Wednesday, March 9, 2011

The Roles of Marketing and Finance in International Business..


Marketing is one of most important factors of operation for MNC. Marketing process identifies profitable areas in resource should be more focused, increases the sales revenue, generates profits etc.

The basic marketing mix consists of these four interconnected functions which we name as ‘Four Ps’. Those are Product, price, promotion and placement.
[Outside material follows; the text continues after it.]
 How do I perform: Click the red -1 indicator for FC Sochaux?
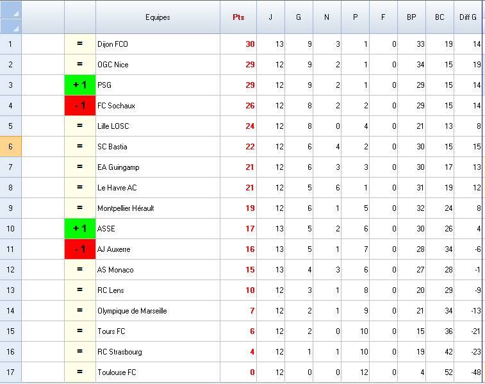click(80, 106)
When developing a successful international marketing program the firm has to make several key decisions and the first two crucial questions the MNC asks are,

  • Whether or not the marketing program can or should be standardized across all markets or adapt individually to each separate market.
  • Whether marketing should be centralized or decentralized

Standardization greatly simplifies the complexity of the marketing process and might provide cost benefits to a firm. The major drawbacks would be risk of market loss by not adapting to the consumer taste or local behavior. So, basically standardization decision relies on the nature of product or the service. Typically, organizations decide among three alternatives regarding their marketing plan. Ethnocentric, polycentric and geocentric are the key factors.


While advertising methods are similar throughout the world other promotion tools such as sales promotion and publicity etc need adaptation to the local environment. Pricing methods such as, cost-plus and target-return can be used but have to consider about MNCs long term strategic objectives.
Maintaining an effective amount of working capital is a must for companies of all sizes but it’s more important for small but growing companies participating in international business. The reason is MNCs always have to face exchange risks, unnecessary costs, idle funds and short term borrowings, taxation laws etc


Intracompany pooling
This is a financing technique that seeks to optimize the total availability of resources globally or are-group basis.


Hedging against inflation
Dealing with inflation in different nations calls of active working capital management policies. High inflations erode the value of receivables but lessen the payable burden. So, when inflation expected to be risen the local receivables have to be delivered at the earliest possible date.

Managing blocked funds

Blocked funds are basically the resources of overseas entities that host government do not allow to be repatriated, at least temporarily. There are few main techniques to deal with blocked funds.

  • Export orientation for multinationals
  • Substitution of fresh investments
  • Nonformal techniques
  • Financial techniques

Transfer pricing

This refers the pricing arrangements made among different units of a multinational corporation.

Capital budgeting and financial structure of a MNC
The main factors to be considered are;

  1. Exchange control restrictions on remittances
  2. Political risks
  3. Tax considerations
  4. Source of funds
  5. Currency of borrowing investments
  6. Different inflation rates

Letters of credit in international trade

  • A draft – It is a demand of payment from the buyer at a specific time. There are two types of drafts, sight drafts and time drafts. The sight draft requires money when the importer receives goods and the time draft extends credit to an importer for a specific period of time.
  • Letter of credit – It’s a written commitment by a bank made at a request of a customer to effect payment if the seller complies with certain specific conditions. Clean letters of credit doesn’t require any presentation of documents other than the bill of exchange to obtain the payment. Most letter of credit are documentary letters of credit which needs document such as, the invoice, customer documents, proof of insurance, a packing list, an export license, the certification of product origin, inspection certificates, a bill of landing etc.

There are many kind of letters of credit use in the trade. A revocable letter of credit can be modified or revoked by the issuing bank without notice or consent from the beneficiary while irrevocable letter of credit can be modified or revoked only with the consent of the beneficiary. Stand-by letter of credit is where the bank guarantees the beneficiary can claim the payment if the principal does not fulfill its obligations.

MNCs must constantly maintain foreign exchange and transaction exposure. Parallel loans, timing of fund transfers credit and currency swaps are good techniques for that.